I have a small problem that I can’t figure out the answer for. I tried stackoverflow.com but as usual, at least for my questions there (0-5), crickets.
To summarize the problem, I have a download folder that is setup to permitAll() access and this works great.
The problem is that when the folder is empty and someone tries to get the file that should be there, rather than letting the exception happen or returning an error code, spring preempts the error and redirects to the login page, even when told to ignore resource errors. This in turn leads to a response code of 200 even though there was a problem.
I am not sure if this is a bug in spring due to the resource being outside the classpath, ie not inside the webapp or resources folder where static files usually reside or something extra I need to do to bypass the redirect.
If anyone is familiar enough with spring-boot and can help with the question, or maybe even direct me towards a different approach, Id appreciate it.
I just use java UrlConnection to grab files, no controller.

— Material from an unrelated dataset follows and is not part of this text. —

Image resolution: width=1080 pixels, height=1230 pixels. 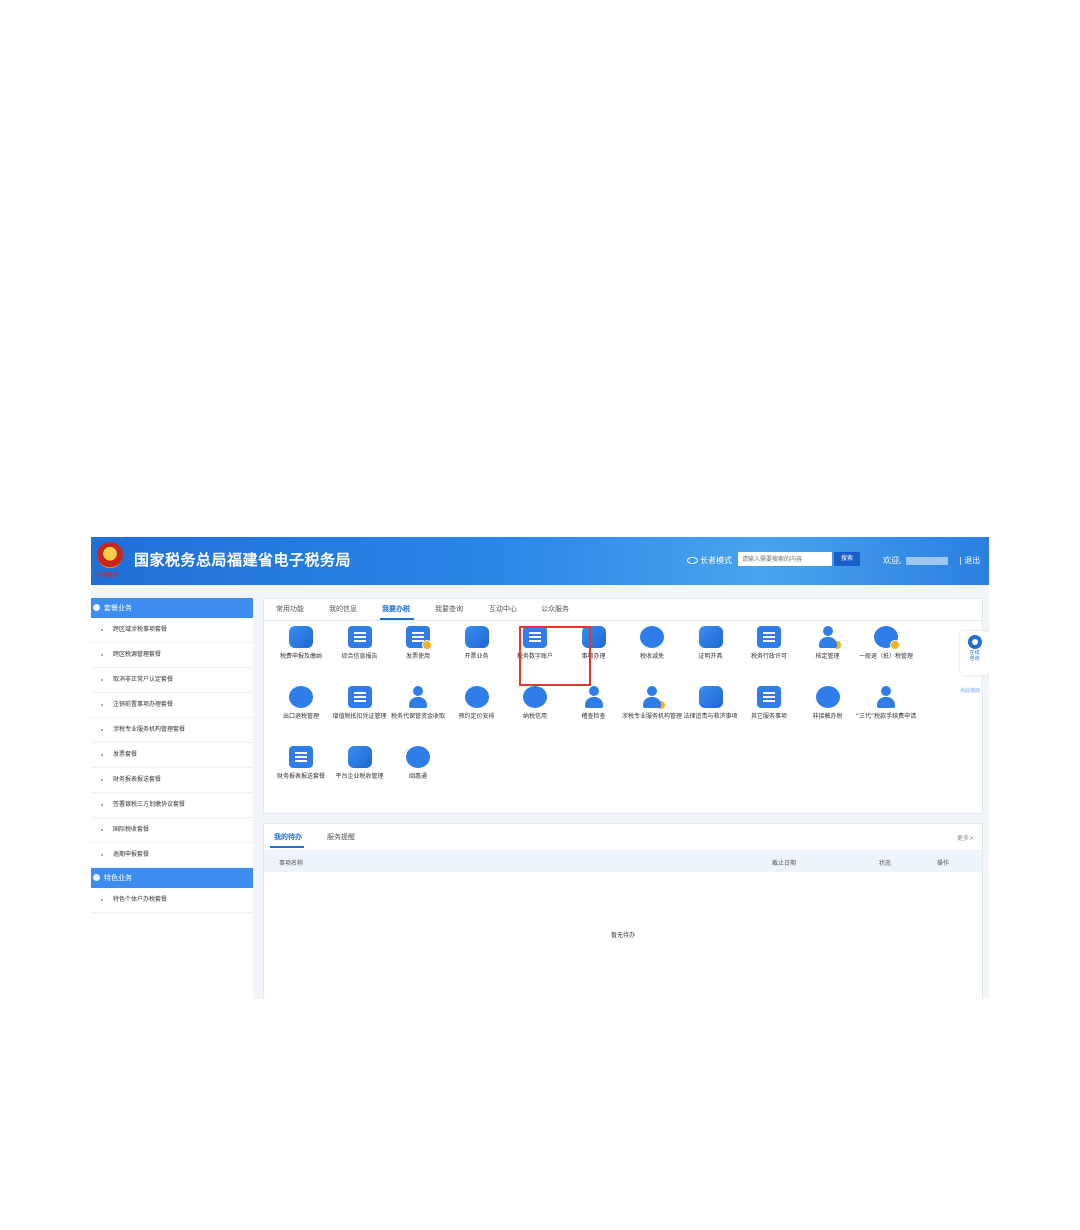 I want to click on sidebar-item: 特色个体户办税套餐, so click(x=172, y=900).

Cant update the folder, if using a controller, without restarting server every time so I went with static folder using url.
For example.
http://localhost:port/resources/file_name
All that works as expected except if there is nothing in the folder, spring takes over and redirects to login instead of letting the error code be returned.

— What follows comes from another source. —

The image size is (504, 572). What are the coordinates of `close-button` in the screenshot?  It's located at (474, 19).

Edit: I shouldn’t say just if empty, any error will redirect to login.
Funny thing about stackoverflow, they have parasites that do nothing but make minor edits on every post so they can grab some tiny fraction of a point rather than answering questions.
Well, I mean the REST call could serve up whatever it wants, even files on the disk… but anyway, I’m still confused about something related to your setup.
I think we don’t really have enough information to help.
If it’s redirecting to a security layer then it means there is a security domain somehow in your container… and that security domain is setup to intercept the URL (or maybe the URL for the error page).
This is default behavior for spring-boot-starter. I have a custom Exception handler but it never gets the exception so I need to figure out how to bypass this part of the security just for this directory. Its must be tough or I smell bad or something as stack has no answer for it. They may of overlooked something or I may be doing something they didn’t account for.
I think I may have to go to the source to get an answer.
Sorry @mitm I’m sure I have the answer for you but I’m not on my pc until tomorrow. I’m also home schooling my children because of this virus as well as work (I’m a self employed developer) so I’m slightly short of time right now. I will try my best to find time tomorrow.
On the way to re-implementing the request, I stumbled across the culprit.
Nailed it.
I am hacking on a complete server setup to make my site. In it there is a LoginPageRedirectInterceptor that implements the HandlerInterceptorAdapter preHandle method,
I thought that since this was set,
@Override
public void configure(final WebSecurity web) {
web.ignoring().antMatchers("/resources/**");
}
it was not being called but it turns out it is for redirect errors, which should of been obvious to me really,
preHandle is returning true to further process the url. If I set a false for the url, it will stop the redirect but still return and response code of 200.
Not sure how to safely end the redirect since this looks like it could lead to abuse if not done properly. I will go back and re implement the rest controller again and see if I can just do it that way since you say it should work and thats they way I wanted to do it from the start.
Finally got this thing down. I was going about this completely wrong as @pspeed pointed out. The controller way works excellent when setup correctly.
My original setup for the controller was flawed because I believe that static resources, under the default resources or webapp folders, only get read during startup. Thats why they wouldn’t update when changed.
My new controller uses the file system and loads from the application root folder,
final Resource resource = resourceLoader.getResource("file:updater/" + restOfUrl);
where rest of url is the path to the file, including filename. This allows my custom exception to be thrown, which allows the updater to know there was a problem.
Using the addResourceHandlers directly via an url
http://localhost:port/resources/file_name
only works if everything goes smoothly. Removed that so now you have to go through the controller. Much safer also.
I am building this as resumable download. I have the client part setup properly but am not sure if the controller is setup correctly for it. I think its close though. I will start a new thread on that part in a few days, once I finish the updater code, assuming I haven’t deleted my hard drive by then.